Another chance and her little girl growing inside were enough to motivate Hollie to stand up against a years-long battle with addiction.
"I don't think I ever wanted to get clean like I did that time. Especially when I found out I was pregnant with her. So, she actually saved my life," she said.
On October 15, 2018, Hollie gave birth to a healthy baby girl.
"My miracle baby," said Hollie.
She named her A’unique Miracle.
Hollie said her battle with addiction began when she was just 15.
"It started when I was really young off sleeping pills. And then it went to Percocet's," she said.
From Percocets to heroin and cocaine. But on April 23, 2018, amid her pregnancy, Hollie began her journey to recovery.
After being treated in an RBHA recovery program, Hollie said she got into a program through VCU Health called the OB Motivate Clinic.
"We strive really hard to meet people where they are," said Director of OBGYN Addiction Services at VCU Health, Dr. Caitlin Martin.

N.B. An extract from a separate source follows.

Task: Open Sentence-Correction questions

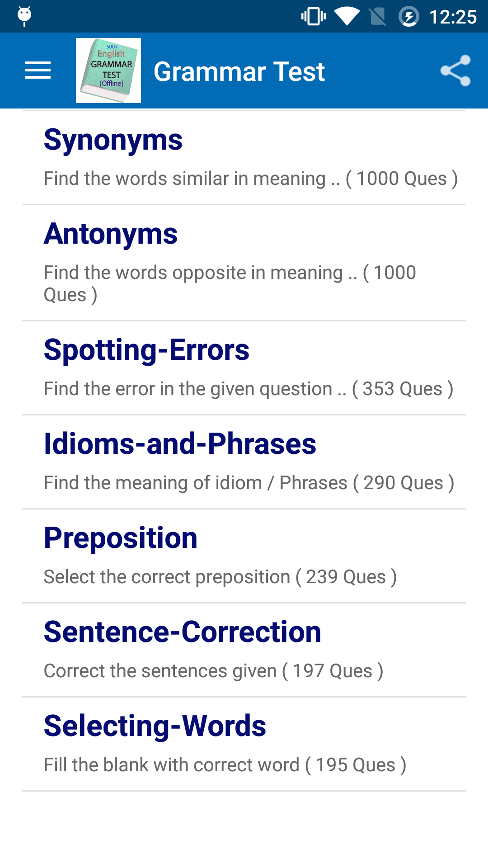Action: 183,632
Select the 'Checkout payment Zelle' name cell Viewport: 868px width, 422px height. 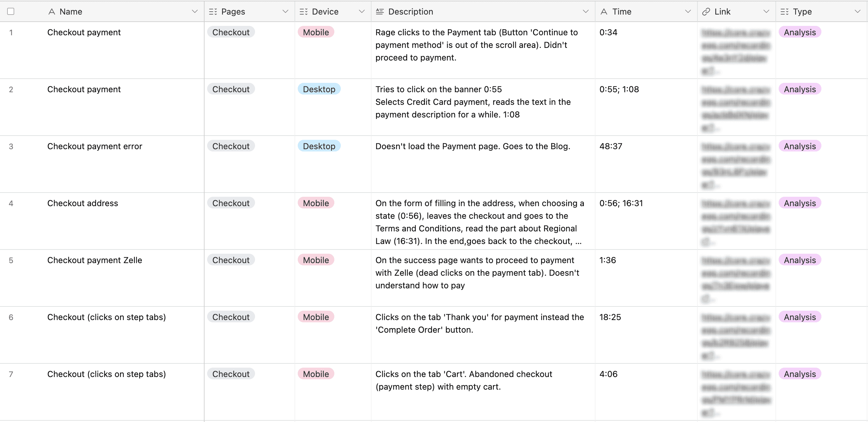[95, 260]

Dr. Martin said they understood that pregnant and postpartum women struggling with addiction often face unique challenges. She said that’s something they work to meet.
"And we do know that some of those things are going to be like things like childcare, needing transportation, needing, you know, for us, it's, hey, do you need your pap smear? And we can do that when you come in for your Suboxone. That's one less visit you have to lug your baby to, right?" Dr. Martin.
As overdose deaths in the state and country continued to skyrocket, Dr. Gerry Moeller, Division Chair for Addictions, Department of Psychiatry at VCU said recovery programs like these were essential.
"If we're able to get people on medications, and into counseling and get them to stay in that treatment, then this will block. Many of the medications we have will block the effects of the Fentanyl even," said Dr. Moeller.
As for Hollie, she said getting her life back required wanting it back.
"I pray to God my story helps somebody. I really do," said Hollie. "When you get a chance to live two lives in one, make the best of the second one."